Instruction: Present the rows from the one containing "The height and width of the screenshot is (366, 480)." through the last row, inclusive, as a Markdown table with the columns Index and Line, leaving out blank lines.

Data extract:

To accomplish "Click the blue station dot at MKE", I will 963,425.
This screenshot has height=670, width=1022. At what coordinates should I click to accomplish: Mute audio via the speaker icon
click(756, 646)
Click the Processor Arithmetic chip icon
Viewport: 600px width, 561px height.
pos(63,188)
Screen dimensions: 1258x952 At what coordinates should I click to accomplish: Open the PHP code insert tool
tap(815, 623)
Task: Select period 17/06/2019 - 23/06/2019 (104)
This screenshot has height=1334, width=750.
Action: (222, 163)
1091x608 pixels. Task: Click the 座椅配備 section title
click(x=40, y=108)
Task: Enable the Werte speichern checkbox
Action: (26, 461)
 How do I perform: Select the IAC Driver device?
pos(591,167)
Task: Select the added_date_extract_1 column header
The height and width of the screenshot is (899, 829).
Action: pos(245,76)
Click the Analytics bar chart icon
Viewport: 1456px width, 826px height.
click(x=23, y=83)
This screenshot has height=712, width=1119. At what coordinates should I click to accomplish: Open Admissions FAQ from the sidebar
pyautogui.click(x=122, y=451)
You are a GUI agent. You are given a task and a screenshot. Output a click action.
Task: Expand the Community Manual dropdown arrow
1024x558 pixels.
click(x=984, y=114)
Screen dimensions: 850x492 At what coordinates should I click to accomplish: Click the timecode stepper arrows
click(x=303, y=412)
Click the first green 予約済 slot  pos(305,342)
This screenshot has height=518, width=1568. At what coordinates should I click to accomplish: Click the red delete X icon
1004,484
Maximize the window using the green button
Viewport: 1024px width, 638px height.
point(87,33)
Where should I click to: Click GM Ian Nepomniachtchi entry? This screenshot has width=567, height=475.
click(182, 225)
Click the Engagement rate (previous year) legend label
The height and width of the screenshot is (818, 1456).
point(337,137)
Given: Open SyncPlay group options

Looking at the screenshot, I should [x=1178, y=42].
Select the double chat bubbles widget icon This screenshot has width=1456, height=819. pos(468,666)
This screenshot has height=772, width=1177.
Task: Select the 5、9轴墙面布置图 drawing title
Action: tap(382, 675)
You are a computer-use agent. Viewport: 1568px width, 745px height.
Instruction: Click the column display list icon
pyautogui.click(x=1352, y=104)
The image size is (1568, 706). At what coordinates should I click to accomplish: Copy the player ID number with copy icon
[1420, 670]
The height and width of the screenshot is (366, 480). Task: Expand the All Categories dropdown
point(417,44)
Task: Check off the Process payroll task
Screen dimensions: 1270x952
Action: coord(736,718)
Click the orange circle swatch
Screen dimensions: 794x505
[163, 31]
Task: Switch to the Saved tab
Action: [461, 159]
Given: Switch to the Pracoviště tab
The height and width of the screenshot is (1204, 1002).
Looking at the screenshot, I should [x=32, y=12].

Response to the exercise:
| Index | Line |
|---|---|
| 1 | The height and width of the screenshot is (366, 480). Task: Expand the All Categories dropdown |
| 2 | point(417,44) |
| 3 | Task: Check off the Process payroll task |
| 4 | Screen dimensions: 1270x952 |
| 5 | Action: coord(736,718) |
| 6 | Click the orange circle swatch |
| 7 | Screen dimensions: 794x505 |
| 8 | [163, 31] |
| 9 | Task: Switch to the Saved tab |
| 10 | Action: [461, 159] |
| 11 | Given: Switch to the Pracoviště tab |
| 12 | The height and width of the screenshot is (1204, 1002). |
| 13 | Looking at the screenshot, I should [x=32, y=12]. |